# PROBLEM DESCRIPTION:
Pull out every line of the records below that contains the word "label", and copy each one unchanged.

# ENTRIES SUPPLIED:
▬▬▬▬▬▬▬▬▬▬
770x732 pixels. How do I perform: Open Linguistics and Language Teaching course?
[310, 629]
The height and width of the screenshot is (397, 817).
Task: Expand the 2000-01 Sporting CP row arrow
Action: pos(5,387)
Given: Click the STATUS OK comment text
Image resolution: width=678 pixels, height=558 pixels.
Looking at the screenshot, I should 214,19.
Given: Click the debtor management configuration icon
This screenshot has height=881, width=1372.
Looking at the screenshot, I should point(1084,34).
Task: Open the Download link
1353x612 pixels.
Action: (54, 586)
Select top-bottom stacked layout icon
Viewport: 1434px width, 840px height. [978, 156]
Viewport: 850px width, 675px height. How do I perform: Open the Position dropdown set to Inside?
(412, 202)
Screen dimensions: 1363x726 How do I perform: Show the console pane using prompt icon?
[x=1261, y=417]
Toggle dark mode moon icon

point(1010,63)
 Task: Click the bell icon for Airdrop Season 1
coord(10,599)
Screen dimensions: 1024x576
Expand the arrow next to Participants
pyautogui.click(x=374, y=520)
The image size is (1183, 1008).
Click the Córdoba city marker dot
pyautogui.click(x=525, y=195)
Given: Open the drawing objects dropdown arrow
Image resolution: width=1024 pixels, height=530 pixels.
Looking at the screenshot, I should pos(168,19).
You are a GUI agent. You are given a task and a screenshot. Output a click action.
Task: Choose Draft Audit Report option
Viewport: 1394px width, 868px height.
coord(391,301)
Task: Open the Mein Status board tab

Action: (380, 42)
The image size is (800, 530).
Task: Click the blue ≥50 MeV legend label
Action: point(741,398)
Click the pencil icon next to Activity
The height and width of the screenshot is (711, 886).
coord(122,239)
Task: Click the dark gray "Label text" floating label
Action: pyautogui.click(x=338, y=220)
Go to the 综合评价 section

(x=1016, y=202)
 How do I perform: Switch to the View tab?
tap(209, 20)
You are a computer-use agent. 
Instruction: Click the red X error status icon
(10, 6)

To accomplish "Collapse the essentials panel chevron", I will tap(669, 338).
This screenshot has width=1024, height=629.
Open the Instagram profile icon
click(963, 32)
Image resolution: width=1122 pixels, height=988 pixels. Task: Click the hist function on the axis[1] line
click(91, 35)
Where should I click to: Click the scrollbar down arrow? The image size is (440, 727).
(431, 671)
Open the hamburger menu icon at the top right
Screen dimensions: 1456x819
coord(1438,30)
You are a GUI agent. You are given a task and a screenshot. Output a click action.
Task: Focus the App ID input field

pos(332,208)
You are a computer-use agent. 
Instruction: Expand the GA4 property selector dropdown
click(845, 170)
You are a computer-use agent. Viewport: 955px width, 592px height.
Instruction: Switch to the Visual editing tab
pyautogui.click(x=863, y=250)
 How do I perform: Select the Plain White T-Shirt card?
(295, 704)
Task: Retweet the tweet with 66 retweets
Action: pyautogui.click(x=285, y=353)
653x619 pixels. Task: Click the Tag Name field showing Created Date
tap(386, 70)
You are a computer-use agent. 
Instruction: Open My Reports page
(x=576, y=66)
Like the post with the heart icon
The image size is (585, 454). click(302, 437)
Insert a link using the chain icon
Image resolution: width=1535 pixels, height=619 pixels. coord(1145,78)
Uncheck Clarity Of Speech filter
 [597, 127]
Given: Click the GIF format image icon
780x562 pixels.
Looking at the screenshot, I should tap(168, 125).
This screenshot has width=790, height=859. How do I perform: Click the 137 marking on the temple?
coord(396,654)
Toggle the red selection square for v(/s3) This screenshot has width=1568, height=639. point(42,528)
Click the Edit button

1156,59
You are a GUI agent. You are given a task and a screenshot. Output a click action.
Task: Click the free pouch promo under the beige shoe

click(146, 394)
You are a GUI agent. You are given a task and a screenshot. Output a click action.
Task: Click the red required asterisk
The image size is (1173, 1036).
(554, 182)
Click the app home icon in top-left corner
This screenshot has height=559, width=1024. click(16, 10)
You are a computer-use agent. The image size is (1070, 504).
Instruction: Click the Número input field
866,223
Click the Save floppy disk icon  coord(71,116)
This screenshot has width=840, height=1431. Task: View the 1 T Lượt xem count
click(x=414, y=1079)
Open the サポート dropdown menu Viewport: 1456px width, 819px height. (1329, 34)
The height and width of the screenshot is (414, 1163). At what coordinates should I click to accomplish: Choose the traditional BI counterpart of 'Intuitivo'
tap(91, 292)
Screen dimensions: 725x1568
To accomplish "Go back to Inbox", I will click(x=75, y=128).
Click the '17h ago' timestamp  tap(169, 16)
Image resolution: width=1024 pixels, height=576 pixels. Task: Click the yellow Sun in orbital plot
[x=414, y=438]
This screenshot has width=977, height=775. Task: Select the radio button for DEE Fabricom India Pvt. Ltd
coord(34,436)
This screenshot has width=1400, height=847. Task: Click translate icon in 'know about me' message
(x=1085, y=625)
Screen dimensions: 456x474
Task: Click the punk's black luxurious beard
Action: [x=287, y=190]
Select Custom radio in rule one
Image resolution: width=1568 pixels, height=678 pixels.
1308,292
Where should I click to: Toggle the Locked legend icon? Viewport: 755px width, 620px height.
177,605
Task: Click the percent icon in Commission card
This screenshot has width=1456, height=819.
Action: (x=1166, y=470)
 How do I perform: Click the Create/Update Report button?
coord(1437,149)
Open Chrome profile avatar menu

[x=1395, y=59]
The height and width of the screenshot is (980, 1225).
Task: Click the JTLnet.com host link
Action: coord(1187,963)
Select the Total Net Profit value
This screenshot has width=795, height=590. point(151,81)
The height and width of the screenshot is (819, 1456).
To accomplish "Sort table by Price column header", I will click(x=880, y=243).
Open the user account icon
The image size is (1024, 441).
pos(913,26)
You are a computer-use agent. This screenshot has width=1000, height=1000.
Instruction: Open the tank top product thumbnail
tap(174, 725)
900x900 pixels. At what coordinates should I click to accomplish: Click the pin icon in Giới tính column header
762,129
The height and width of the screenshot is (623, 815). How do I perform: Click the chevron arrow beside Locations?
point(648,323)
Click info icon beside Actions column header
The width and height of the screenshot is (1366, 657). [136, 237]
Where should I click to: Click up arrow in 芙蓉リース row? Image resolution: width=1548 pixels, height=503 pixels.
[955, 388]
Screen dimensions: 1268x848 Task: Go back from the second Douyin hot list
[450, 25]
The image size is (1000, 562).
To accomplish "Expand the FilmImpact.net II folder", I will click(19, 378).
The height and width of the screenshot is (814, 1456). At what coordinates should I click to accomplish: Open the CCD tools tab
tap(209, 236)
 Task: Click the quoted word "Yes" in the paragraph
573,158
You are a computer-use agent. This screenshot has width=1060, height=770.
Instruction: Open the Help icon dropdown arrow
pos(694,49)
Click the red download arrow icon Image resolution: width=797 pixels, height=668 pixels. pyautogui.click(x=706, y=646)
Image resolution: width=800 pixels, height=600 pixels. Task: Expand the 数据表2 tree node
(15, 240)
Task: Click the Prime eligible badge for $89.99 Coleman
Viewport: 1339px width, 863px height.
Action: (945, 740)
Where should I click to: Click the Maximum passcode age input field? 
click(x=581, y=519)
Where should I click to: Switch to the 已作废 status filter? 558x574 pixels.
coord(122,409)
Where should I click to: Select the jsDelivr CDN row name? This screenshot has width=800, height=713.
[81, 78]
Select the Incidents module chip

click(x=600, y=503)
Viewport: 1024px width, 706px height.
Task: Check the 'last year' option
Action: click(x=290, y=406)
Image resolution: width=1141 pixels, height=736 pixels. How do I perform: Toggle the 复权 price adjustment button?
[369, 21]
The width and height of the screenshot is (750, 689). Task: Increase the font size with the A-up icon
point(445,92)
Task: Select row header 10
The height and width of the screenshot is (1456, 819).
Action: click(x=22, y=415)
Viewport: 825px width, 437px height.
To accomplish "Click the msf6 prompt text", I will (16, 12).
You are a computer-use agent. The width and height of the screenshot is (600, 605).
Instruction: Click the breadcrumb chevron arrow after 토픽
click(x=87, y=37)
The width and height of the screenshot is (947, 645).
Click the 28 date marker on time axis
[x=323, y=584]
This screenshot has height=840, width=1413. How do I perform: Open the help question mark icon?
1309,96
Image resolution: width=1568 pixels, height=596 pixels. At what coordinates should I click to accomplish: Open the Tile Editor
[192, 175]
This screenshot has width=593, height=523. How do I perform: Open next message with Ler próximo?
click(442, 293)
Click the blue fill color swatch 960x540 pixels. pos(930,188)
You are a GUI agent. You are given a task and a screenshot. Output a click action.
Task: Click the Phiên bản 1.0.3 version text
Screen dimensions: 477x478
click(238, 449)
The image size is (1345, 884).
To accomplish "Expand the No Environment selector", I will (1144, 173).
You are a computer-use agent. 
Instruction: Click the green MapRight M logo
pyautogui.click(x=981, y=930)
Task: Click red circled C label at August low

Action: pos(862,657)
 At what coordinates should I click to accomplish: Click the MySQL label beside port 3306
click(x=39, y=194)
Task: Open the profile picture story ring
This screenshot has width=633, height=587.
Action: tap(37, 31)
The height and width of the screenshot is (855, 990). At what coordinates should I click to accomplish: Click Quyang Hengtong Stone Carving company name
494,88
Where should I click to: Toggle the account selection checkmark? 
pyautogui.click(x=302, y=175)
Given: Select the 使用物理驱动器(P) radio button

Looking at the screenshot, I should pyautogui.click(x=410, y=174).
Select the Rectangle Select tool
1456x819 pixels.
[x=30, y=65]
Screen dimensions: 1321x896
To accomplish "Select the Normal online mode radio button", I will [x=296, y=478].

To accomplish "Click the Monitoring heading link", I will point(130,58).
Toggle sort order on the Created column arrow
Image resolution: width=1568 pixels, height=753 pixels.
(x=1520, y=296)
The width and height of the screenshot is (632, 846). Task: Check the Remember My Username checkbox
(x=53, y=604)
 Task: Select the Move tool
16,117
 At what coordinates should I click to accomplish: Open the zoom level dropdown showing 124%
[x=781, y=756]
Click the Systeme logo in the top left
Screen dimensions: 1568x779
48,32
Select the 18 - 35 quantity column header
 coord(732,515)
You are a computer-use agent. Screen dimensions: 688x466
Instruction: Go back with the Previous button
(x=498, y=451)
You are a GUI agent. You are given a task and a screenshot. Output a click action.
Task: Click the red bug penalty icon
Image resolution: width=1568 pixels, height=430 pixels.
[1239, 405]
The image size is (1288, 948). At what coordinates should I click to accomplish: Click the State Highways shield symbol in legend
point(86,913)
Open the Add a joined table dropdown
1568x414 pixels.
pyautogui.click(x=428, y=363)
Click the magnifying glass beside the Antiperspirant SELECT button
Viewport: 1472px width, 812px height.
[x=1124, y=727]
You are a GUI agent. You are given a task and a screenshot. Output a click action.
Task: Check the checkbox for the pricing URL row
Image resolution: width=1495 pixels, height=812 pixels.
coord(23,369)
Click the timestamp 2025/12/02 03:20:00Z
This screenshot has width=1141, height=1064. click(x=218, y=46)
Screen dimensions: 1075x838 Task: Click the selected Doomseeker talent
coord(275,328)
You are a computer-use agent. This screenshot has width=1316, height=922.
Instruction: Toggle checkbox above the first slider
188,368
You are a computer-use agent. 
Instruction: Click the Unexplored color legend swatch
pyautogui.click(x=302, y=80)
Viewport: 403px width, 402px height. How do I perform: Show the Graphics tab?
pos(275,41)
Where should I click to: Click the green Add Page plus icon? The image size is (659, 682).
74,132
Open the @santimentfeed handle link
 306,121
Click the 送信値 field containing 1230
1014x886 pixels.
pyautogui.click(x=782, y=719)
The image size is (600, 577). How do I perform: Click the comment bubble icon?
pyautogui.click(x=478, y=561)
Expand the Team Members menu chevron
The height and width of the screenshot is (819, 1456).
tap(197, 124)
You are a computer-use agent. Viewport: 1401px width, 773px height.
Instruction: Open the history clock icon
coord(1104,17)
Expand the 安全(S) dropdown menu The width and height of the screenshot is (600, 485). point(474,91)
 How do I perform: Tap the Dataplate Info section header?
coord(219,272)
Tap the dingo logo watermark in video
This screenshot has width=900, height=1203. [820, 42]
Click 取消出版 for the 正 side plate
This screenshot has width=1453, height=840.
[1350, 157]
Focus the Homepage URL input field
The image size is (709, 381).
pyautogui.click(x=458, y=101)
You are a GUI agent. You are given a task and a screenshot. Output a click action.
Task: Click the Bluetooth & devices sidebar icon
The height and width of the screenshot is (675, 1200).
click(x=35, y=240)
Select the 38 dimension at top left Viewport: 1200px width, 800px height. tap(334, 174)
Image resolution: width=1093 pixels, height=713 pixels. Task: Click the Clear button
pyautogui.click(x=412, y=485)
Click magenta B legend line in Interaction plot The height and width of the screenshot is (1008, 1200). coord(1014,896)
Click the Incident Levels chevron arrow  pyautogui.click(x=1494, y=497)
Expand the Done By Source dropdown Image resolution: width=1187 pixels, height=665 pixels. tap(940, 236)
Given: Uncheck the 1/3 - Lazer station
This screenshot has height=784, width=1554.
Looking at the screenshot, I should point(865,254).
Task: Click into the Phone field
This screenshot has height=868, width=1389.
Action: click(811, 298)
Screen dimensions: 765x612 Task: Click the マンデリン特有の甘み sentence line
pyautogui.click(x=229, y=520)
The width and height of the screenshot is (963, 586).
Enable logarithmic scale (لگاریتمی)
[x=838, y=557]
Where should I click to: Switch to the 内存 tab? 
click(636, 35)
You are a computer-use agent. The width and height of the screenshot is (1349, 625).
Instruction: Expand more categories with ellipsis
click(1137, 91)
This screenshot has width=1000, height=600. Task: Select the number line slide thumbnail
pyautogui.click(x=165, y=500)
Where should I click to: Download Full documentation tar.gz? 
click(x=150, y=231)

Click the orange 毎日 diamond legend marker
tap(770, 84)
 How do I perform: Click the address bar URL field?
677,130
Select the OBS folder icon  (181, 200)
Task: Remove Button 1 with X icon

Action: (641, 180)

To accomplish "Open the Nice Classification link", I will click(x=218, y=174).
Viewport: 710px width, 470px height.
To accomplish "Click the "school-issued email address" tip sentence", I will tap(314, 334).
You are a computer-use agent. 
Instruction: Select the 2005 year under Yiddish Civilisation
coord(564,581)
▬▬▬▬▬▬▬▬▬▬
# CORRECT OUTPUT:
Task: Click the blue ≥50 MeV legend label
Task: Click the dark gray "Label text" floating label
Task: Click red circled C label at August low
 At what coordinates should I click to accomplish: Click the MySQL label beside port 3306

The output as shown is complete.